Sprawa ma jeszcze jeden wymiar, współczesny. Otóż sędzia Iwulski nie mówił prawdy o swoim zaangażowaniu w procesy opozycjonistów. W swoim życiorysie, który jest na stronie SN, w ogóle nie wspomniał o tym fragmencie swojej kariery. Gdy obecnie sprawy zaczęły wychodzić na jaw, stwierdził, że orzekał tylko w jednej sprawie i na dodatek miał zdanie odrębne. Tymczasem w rzeczywistości orzekał w kilku, w których podpisywał wyroki skazujące. Pytany dziś, czy jego postawa w stanie wojennym była w porządku, twierdzi, że nie ma sobie nic do zarzucenia, bo postępował zgodnie z ówczesnym prawem, a gdyby się nie podporządkował, to mógłby trafić do więzienia. Fakt, że to prawo było totalitarne i niesprawiedliwe, w ogóle mu nie przeszkadza. Nie przeszkadza mu również to, że skazywał na więzienie tych, którzy walczyli o uniwersalne wartości. Logika w tym była taka: lepiej skazać na więzienie, niż w nim siedzieć. Najgorsze jest to, że nie potrafi przyznać się do błędu, powiedzieć, że żałuje.

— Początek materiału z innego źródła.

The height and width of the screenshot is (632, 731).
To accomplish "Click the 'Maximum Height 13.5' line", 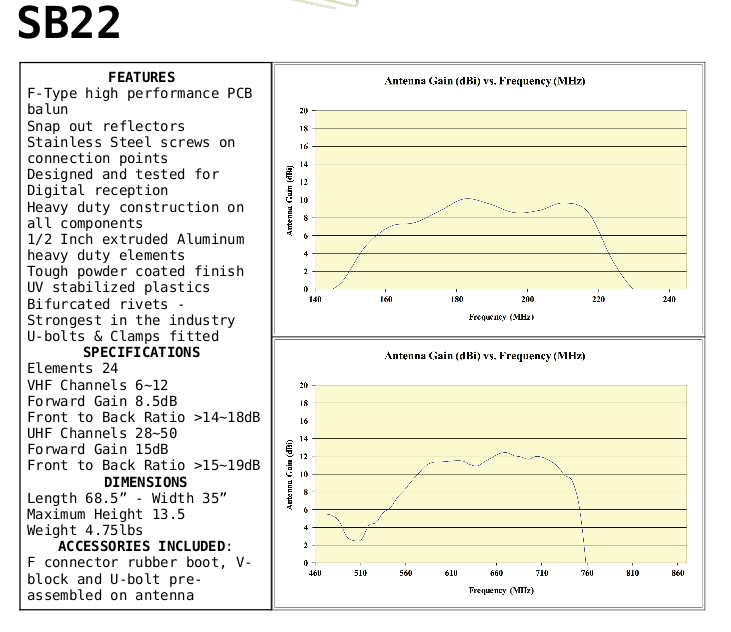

Wśród cech, jakimi musi odznaczać się sędzia, jest „nieskazitelny charakter". W komentarzu do prawa o ustroju sądów powszechnych czytamy, że oznacza to, iż musi być m.in. uczciwy, nieposzlakowany, odważny, samokrytyczny, czy mieć wysokie poczucie sprawiedliwości. Niestety, sędzia Iwulski w okresie PRL i obecnie pokazał, że ma problem z tymi cechami, dlatego nie spełnia warunku „nieskazitelność charakteru". Wprost przeciwnie, ma tyle skaz, że w ogóle nie powinien być sędzią.